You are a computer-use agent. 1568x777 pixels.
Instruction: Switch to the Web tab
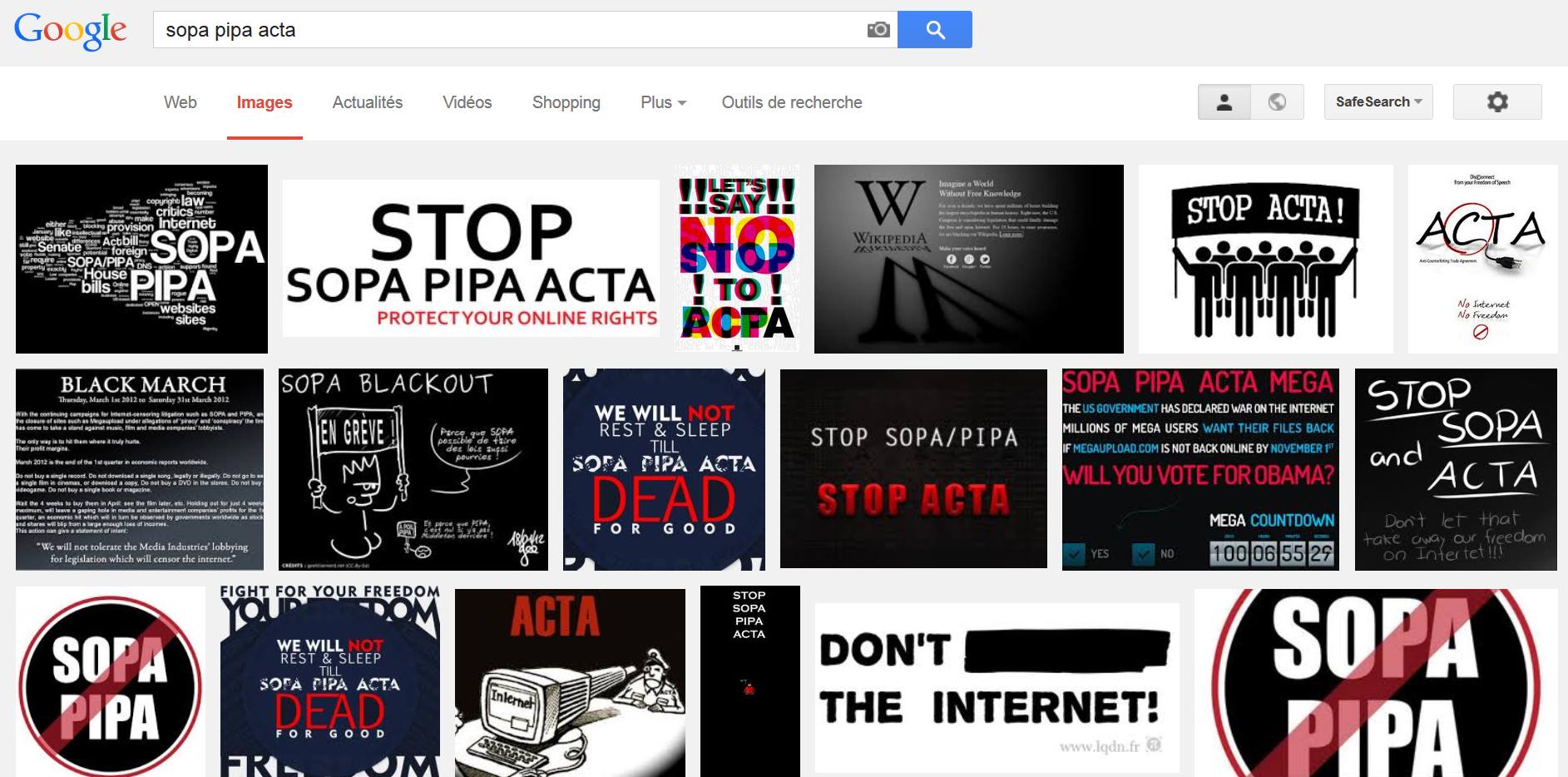[x=180, y=102]
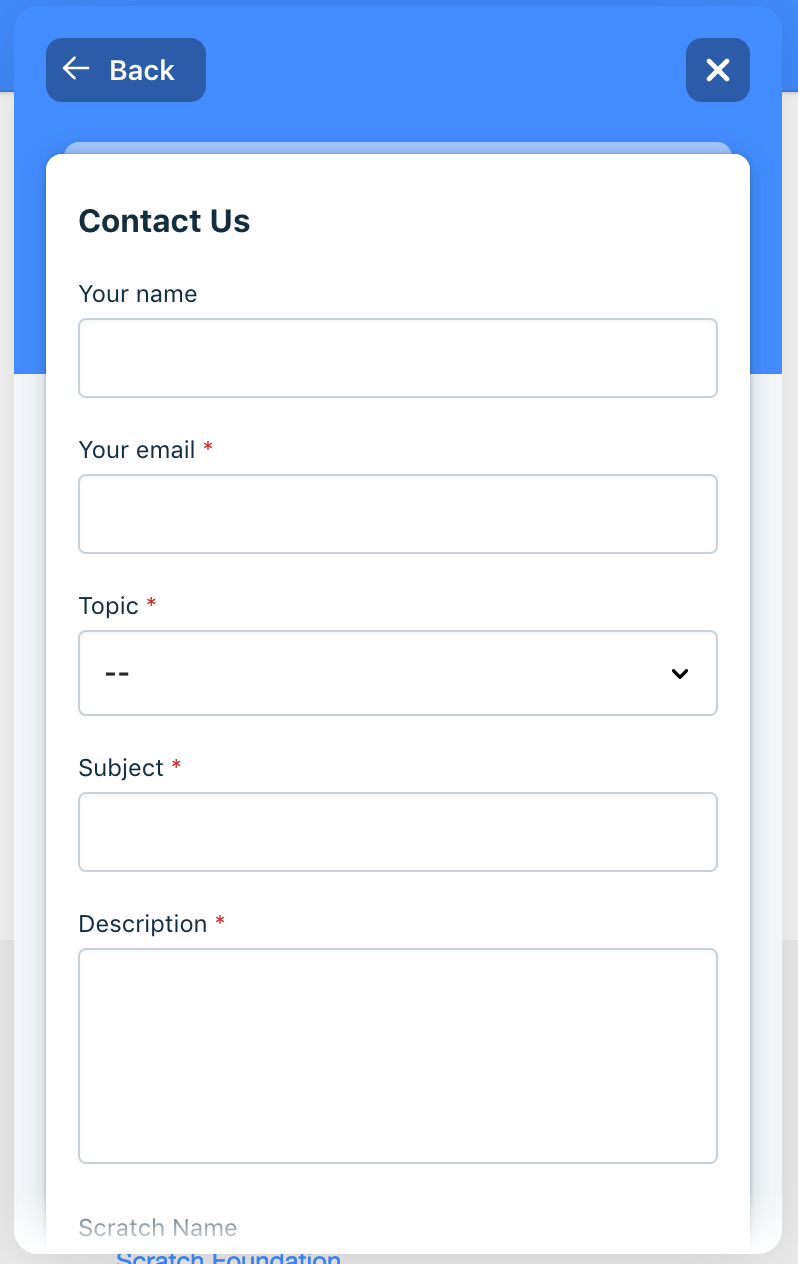Select the "--" placeholder in Topic
798x1264 pixels.
(117, 674)
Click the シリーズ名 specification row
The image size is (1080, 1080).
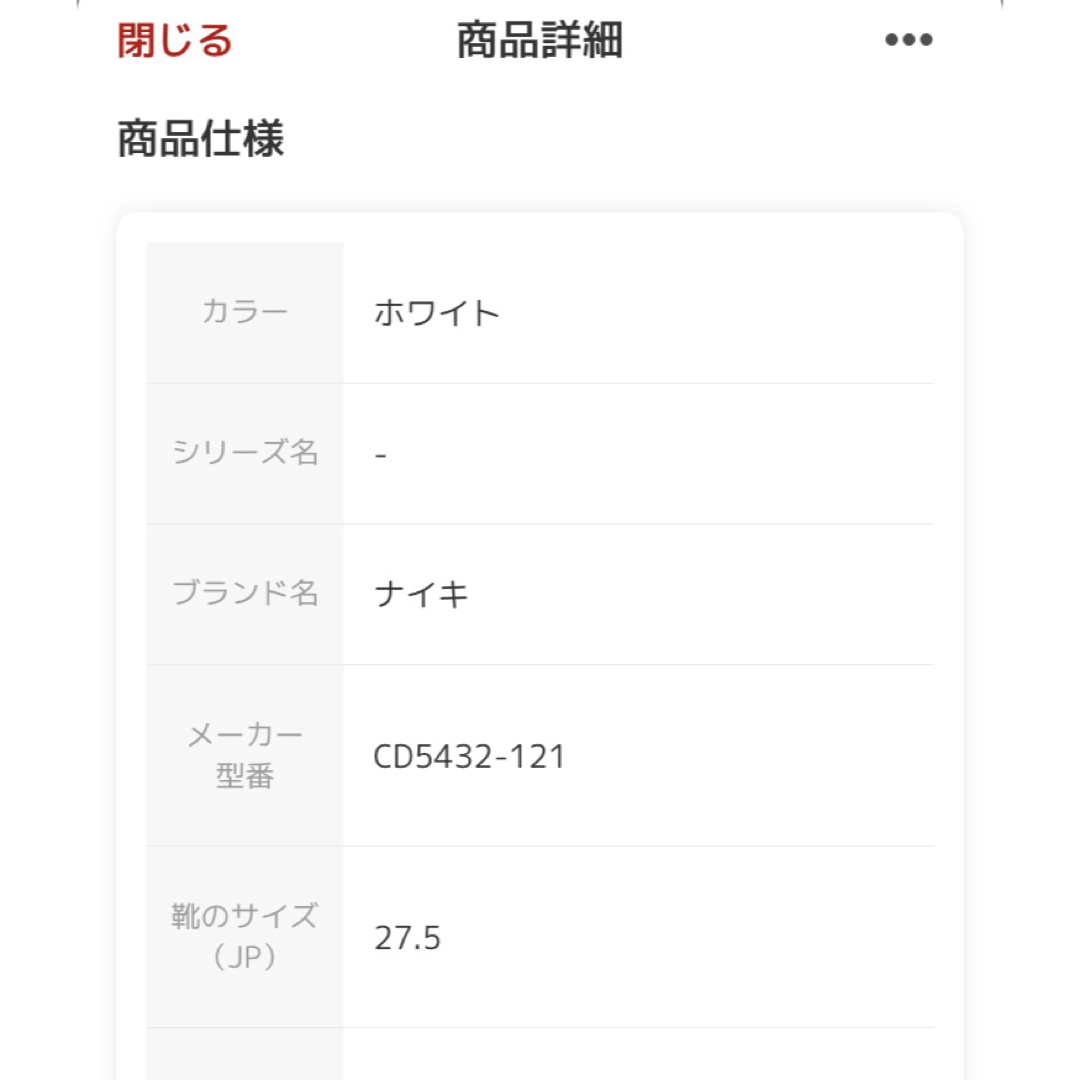click(x=540, y=454)
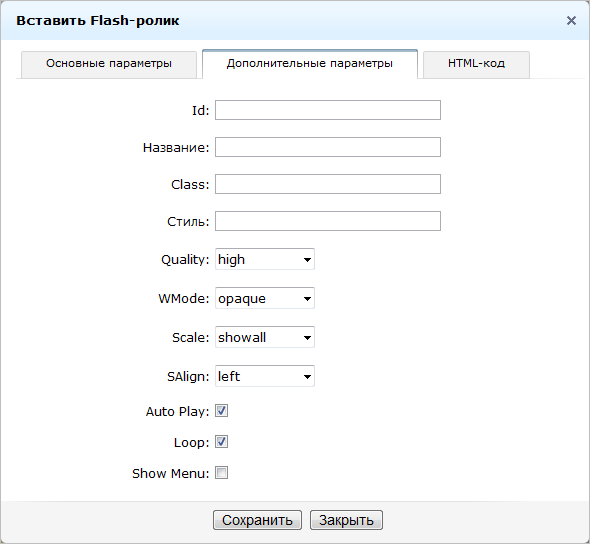Viewport: 590px width, 544px height.
Task: Open the Quality dropdown
Action: pos(265,259)
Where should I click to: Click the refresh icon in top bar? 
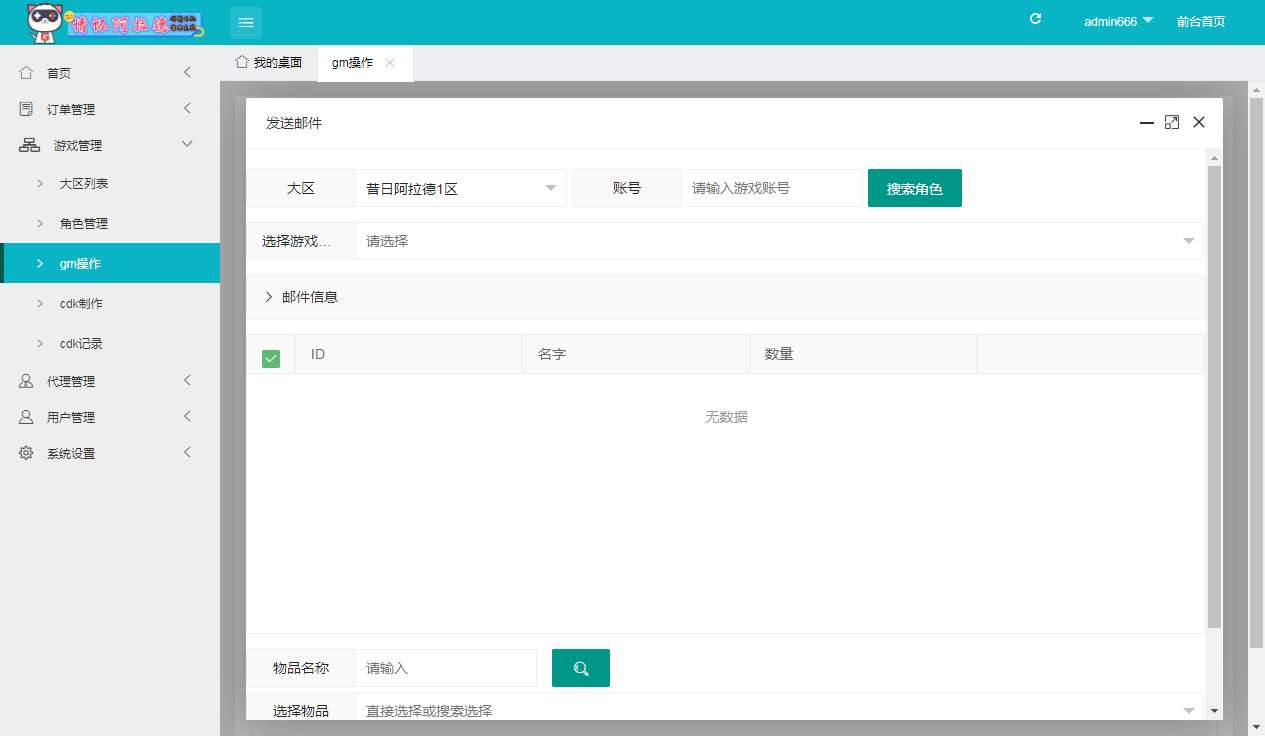1036,19
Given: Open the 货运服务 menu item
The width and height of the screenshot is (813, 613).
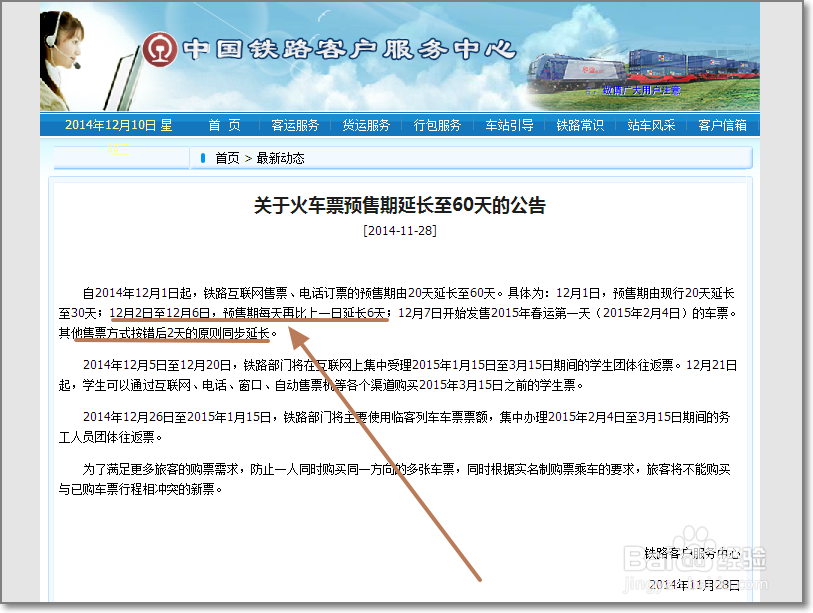Looking at the screenshot, I should click(x=366, y=125).
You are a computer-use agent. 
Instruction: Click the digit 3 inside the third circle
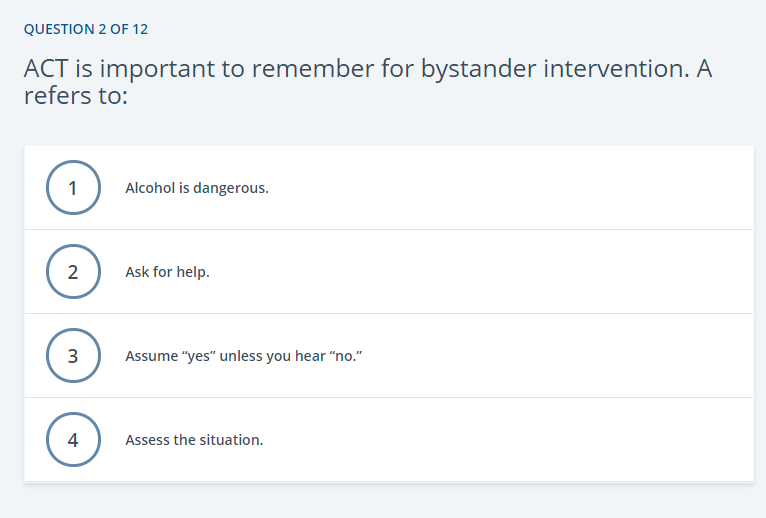73,356
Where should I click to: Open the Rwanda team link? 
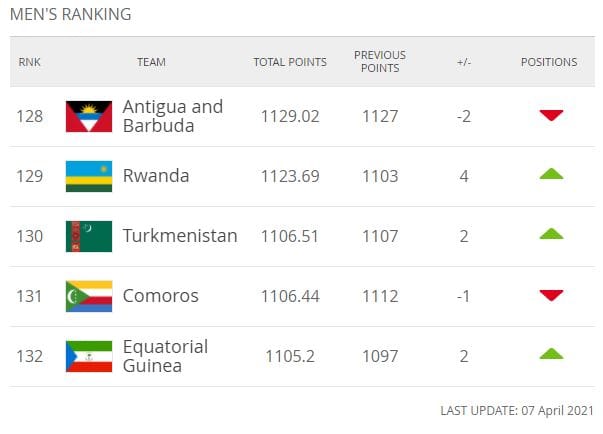click(156, 176)
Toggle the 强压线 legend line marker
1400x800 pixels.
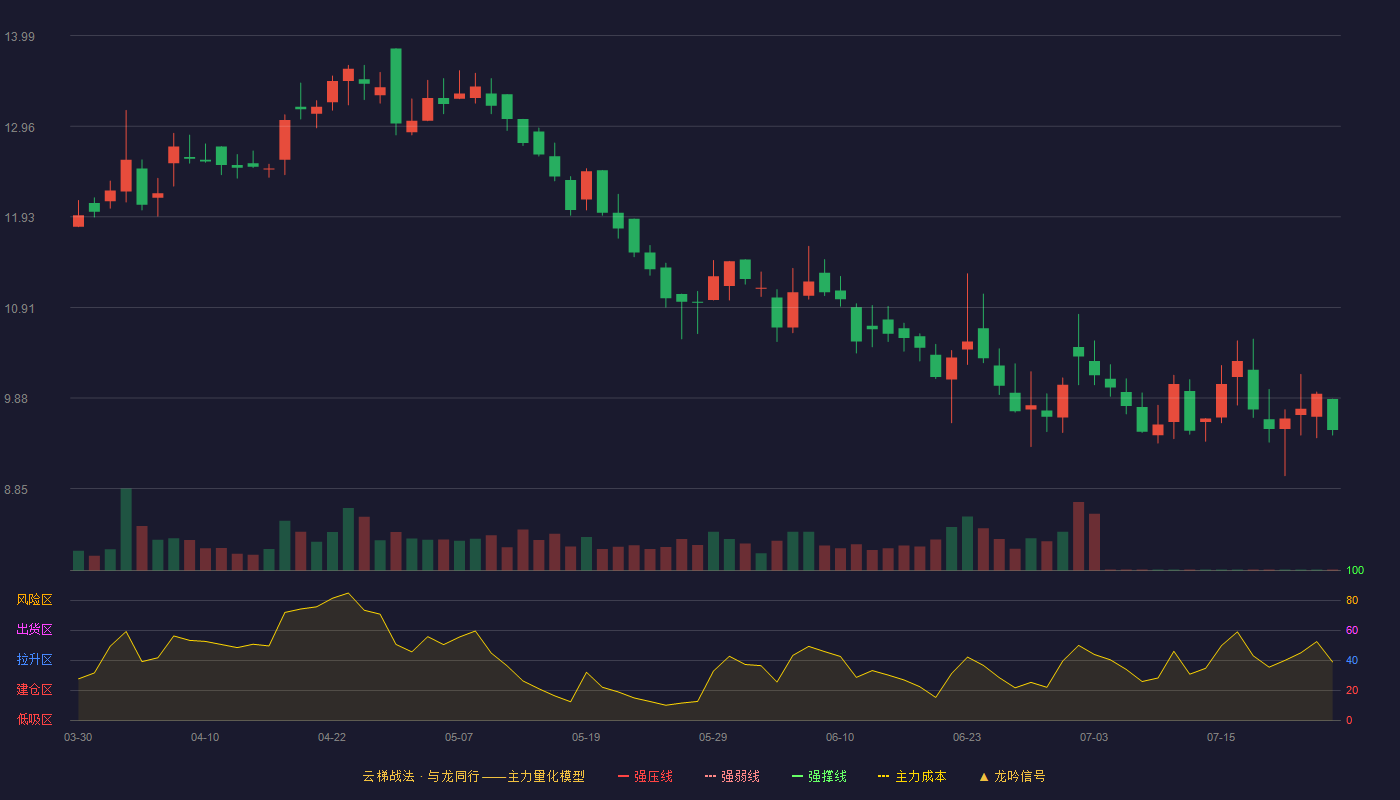(x=624, y=776)
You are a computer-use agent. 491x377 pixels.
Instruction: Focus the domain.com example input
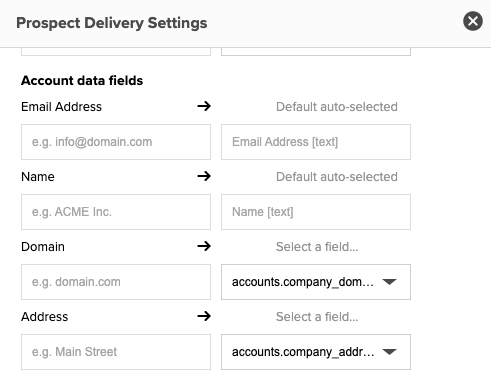click(116, 282)
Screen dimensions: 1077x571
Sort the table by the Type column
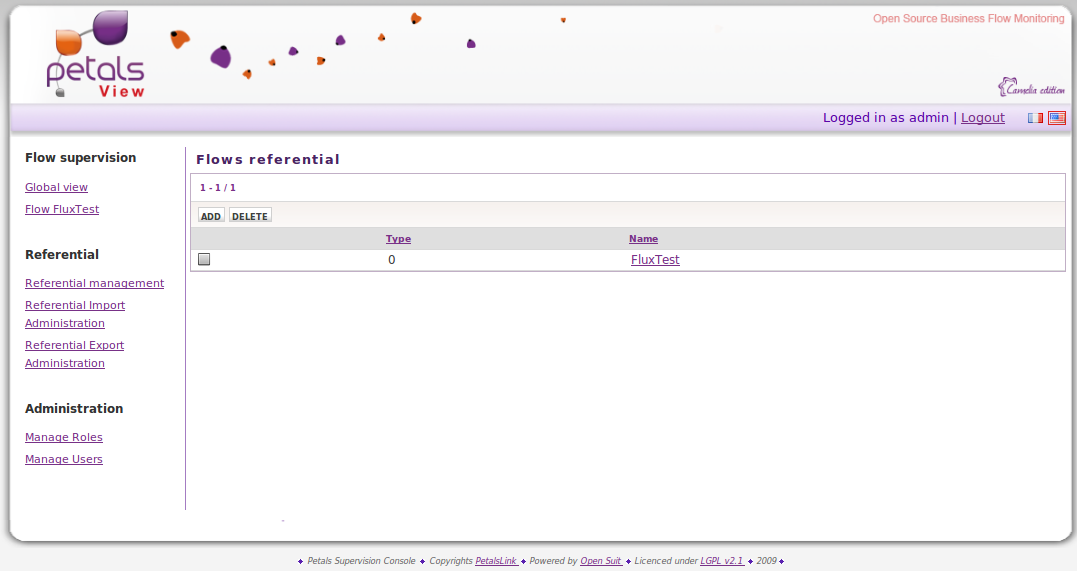[x=398, y=239]
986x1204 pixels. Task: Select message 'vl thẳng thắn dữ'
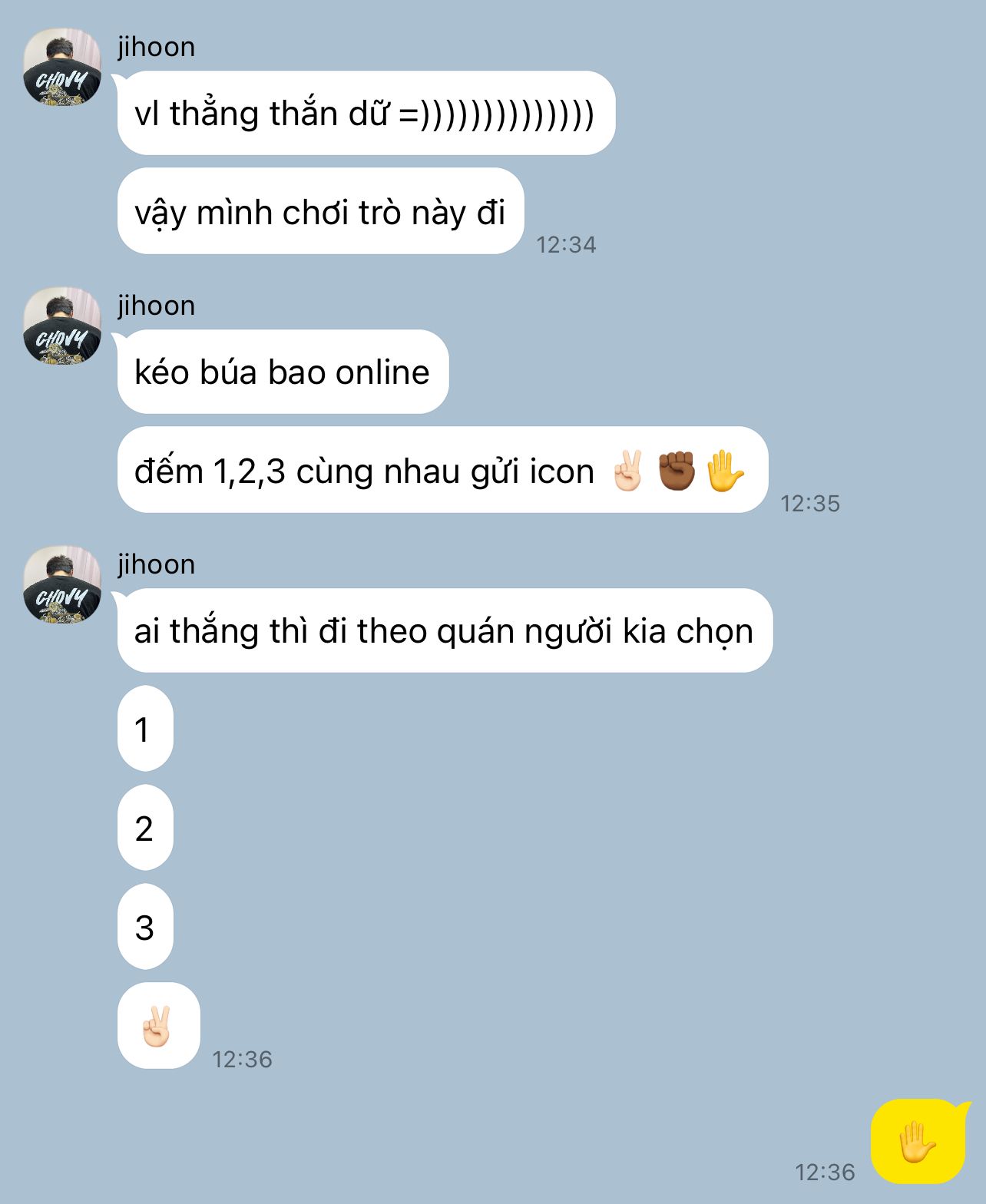366,113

• **Work instructions**: Copy the lines of the records starting at the one containing "Where should I click to: Click" and ending at the one containing "Looking at the", switching "refresh icon" to "reload icon" and keeping everything else the same. Leave the pictures out.

• **The response**:
Where should I click to: Click the reload icon in top bar? 
1036,19
Given: Open the 货运服务 menu item
The width and height of the screenshot is (813, 613).
Looking at the screenshot, I should click(x=366, y=125).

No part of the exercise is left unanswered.